The BlackBerry used to be the most popular smartphone in the world, to the point that it became synonymous with the term. The loyalty it earned in the corporate world trickled outward in unlikely ways; rappers rhymed about it, teens coveted it.
What happened next is well-understood. The iPhone came out. People loved it. Google, whose Android operating system was in development at the time, drastically retooled its prototype software to target not the BlackBerry but Apple’s brand-new touchscreen OS. RIM’s stock chart tells the rest of the story pretty well:
In 2011, BlackBerry phones accounted for just 8.5% of new smartphone sales. By late 2012, this number had fallen to 1.6%. In the same time, the iPhone’s numbers jumped from 22.4% to 48.1%.
BlackBerry 10, a year late by RIM’s own deadline and about four years late by consumers’ standards, will not save RIM — because saving RIM is almost impossible. BlackBerry watched its hard-earned loyalty dissolve, users by user, two-year contract by two-year-contract, as people laid their fingers on better devices made by other companies. BlackBerry fandom morphed from desire and appreciation to, at best, foggy nostalgia.
BlackBerry 10 and its two launch devices are competently designed — the messaging software is especially clever. You can read about the features here.
Jan. 30, 2012: BlackBerry Chief Executive Officer Thorsten Heins displays the new Blackberry 10 smartphones at the BlackBerry 10 launch event in New York City.
But despite its tragic lateness, BlackBerry 10 doesn’t meet the smartphone table stakes. The Verge’s early review gives the operating system relatively high marks, and back-pats RIM for cobbling together a decent platform. “The problem with the Z10 is that it doesn’t necessarily do anything better than any of its competition,” Josh Topolsky notes, adding that “no one could argue that there’s a ‘killer app’ here.”
Microsoft beat RIM to market with Windows Phone by over two years. It, too, had a good operating system, and reviewers gave Microsoft similarly condescending kudos. Microsoft stepped in front of criticism that it didn’t have enough apps by literally purchasing them, giving developers cash to make sure recognizable titles were ready for launch. In the intervening two years, Microsoft’s market share has remained flat, at just a few percent.
BlackBerry’s pitch today, in 2013, was worse: Executives weren’t even able to promise the same level of app quality as Microsoft had in March 2010. Angry Birds and Skype had been “promised” but weren’t ready — an especially grim fact when you consider just how long this operating system had been delayed, and how old these two apps are.
In 2010, I asked Microsoft executives how they planned on luring users; the only answer, they agreed, was to lure developers.
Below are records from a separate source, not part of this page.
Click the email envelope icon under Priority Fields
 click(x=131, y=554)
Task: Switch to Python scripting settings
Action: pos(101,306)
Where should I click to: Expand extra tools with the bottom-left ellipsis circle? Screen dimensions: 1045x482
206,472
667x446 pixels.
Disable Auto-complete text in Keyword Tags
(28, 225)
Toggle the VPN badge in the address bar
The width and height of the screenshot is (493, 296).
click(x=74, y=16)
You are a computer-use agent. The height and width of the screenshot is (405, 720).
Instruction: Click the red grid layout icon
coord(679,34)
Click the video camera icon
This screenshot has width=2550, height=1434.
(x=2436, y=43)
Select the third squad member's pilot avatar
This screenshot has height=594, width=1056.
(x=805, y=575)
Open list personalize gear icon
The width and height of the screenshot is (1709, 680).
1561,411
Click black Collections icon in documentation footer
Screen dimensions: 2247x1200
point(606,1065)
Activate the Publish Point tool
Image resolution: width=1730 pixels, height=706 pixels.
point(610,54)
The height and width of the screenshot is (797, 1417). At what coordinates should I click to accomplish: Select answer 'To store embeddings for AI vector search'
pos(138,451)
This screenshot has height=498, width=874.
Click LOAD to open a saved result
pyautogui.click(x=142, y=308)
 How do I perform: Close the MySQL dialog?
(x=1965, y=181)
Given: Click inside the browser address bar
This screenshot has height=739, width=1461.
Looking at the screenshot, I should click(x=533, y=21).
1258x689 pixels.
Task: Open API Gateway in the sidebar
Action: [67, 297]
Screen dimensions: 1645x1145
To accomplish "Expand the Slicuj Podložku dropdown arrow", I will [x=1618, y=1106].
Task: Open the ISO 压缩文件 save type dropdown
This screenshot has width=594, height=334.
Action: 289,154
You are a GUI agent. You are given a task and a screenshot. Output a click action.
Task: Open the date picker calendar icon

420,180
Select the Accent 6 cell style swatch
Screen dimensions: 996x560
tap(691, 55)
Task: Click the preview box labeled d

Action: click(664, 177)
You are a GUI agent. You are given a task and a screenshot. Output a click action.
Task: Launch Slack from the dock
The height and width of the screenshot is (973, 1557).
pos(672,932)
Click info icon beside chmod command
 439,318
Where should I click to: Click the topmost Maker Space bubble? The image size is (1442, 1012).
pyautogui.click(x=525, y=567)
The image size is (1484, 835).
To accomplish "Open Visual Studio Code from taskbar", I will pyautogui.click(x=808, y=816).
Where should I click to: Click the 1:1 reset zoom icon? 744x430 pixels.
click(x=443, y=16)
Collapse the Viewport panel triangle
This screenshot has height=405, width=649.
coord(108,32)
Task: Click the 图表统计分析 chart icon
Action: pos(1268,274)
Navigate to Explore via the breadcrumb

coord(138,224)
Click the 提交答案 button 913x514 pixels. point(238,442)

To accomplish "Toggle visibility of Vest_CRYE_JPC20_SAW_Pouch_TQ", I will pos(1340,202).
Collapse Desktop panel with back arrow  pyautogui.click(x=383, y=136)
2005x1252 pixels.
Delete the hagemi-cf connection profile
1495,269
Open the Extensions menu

Windows Phone honcho Joe Belfiore explained, “If I were sitting here face to face with an iPhone app developer now, I’d say, I think we’re worthy of consideration.” I think, hopefully, if people have seen the user experience we’re building … that at minimum, it piques their interest and says, this looks like a smartphone platform that’s going to have some degree of success.”
Windows Phone was launched under much more favorable circumstances and is still waiting for that “degree of success.” Windows Phone users still can’t download Instagram.
Palm, which made a similar appeal to developers a year earlier, no longer exists.
In comparison, BlackBerry’s attempts to woo developers border on hopeless:
BlackBerry 10 is an all-or-nothing play, a fact emphasized by RIM’s decision to rebrand as BlackBerry — unlike Microsoft, which has cash cows in Windows and Office and enterprise, the Canadian company has nothing else to fall back on. This is it.
Almost every BlackBerry review will end the same way: The phone is good, but is this too little, too late?
To understand where BlackBerry stands right now is to understand that this is a rhetorical question. It would have been too little, too late two years ago.